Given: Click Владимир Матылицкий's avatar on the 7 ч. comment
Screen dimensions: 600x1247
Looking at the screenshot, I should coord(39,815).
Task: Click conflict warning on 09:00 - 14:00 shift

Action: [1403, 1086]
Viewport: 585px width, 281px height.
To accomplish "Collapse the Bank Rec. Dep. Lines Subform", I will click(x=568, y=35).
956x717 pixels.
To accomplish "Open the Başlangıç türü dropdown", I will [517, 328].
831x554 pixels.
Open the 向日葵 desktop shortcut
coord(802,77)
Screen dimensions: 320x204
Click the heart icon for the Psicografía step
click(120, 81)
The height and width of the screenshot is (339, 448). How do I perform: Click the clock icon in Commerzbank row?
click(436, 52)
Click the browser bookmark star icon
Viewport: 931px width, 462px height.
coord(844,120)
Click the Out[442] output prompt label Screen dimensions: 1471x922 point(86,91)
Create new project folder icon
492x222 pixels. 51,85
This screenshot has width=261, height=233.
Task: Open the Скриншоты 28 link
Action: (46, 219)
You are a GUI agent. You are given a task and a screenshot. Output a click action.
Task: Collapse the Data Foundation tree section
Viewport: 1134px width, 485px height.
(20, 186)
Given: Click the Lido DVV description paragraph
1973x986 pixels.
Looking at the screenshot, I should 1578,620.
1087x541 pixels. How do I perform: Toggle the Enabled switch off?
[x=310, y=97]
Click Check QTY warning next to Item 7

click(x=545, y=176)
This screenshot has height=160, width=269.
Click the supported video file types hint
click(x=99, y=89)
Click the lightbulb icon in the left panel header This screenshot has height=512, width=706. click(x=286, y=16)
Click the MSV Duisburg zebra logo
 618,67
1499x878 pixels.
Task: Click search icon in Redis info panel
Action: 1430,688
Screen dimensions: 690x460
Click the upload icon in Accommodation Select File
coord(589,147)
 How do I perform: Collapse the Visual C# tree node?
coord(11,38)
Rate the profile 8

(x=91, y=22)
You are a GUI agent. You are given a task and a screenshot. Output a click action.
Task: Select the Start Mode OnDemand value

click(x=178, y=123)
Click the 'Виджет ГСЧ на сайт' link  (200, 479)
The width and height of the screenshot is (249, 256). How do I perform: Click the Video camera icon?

• What to do: Copy every one of the records above exactly as they appear, line for line.

• Task answer:
Given: Click Владимир Матылицкий's avatar on the 7 ч. comment
Screen dimensions: 600x1247
Looking at the screenshot, I should coord(39,815).
Task: Click conflict warning on 09:00 - 14:00 shift

Action: [1403, 1086]
Viewport: 585px width, 281px height.
To accomplish "Collapse the Bank Rec. Dep. Lines Subform", I will click(x=568, y=35).
956x717 pixels.
To accomplish "Open the Başlangıç türü dropdown", I will [517, 328].
831x554 pixels.
Open the 向日葵 desktop shortcut
coord(802,77)
Screen dimensions: 320x204
Click the heart icon for the Psicografía step
click(120, 81)
The height and width of the screenshot is (339, 448). How do I perform: Click the clock icon in Commerzbank row?
click(436, 52)
Click the browser bookmark star icon
Viewport: 931px width, 462px height.
coord(844,120)
Click the Out[442] output prompt label Screen dimensions: 1471x922 point(86,91)
Create new project folder icon
492x222 pixels. 51,85
This screenshot has width=261, height=233.
Task: Open the Скриншоты 28 link
Action: (46, 219)
You are a GUI agent. You are given a task and a screenshot. Output a click action.
Task: Collapse the Data Foundation tree section
Viewport: 1134px width, 485px height.
(20, 186)
Given: Click the Lido DVV description paragraph
1973x986 pixels.
Looking at the screenshot, I should 1578,620.
1087x541 pixels. How do I perform: Toggle the Enabled switch off?
[x=310, y=97]
Click Check QTY warning next to Item 7

click(x=545, y=176)
This screenshot has height=160, width=269.
Click the supported video file types hint
click(x=99, y=89)
Click the lightbulb icon in the left panel header This screenshot has height=512, width=706. click(x=286, y=16)
Click the MSV Duisburg zebra logo
 618,67
1499x878 pixels.
Task: Click search icon in Redis info panel
Action: 1430,688
Screen dimensions: 690x460
Click the upload icon in Accommodation Select File
coord(589,147)
 How do I perform: Collapse the Visual C# tree node?
coord(11,38)
Rate the profile 8

(x=91, y=22)
You are a GUI agent. You are given a task and a screenshot. Output a click action.
Task: Select the Start Mode OnDemand value

click(x=178, y=123)
Click the 'Виджет ГСЧ на сайт' link  (200, 479)
The width and height of the screenshot is (249, 256). How do I perform: Click the Video camera icon?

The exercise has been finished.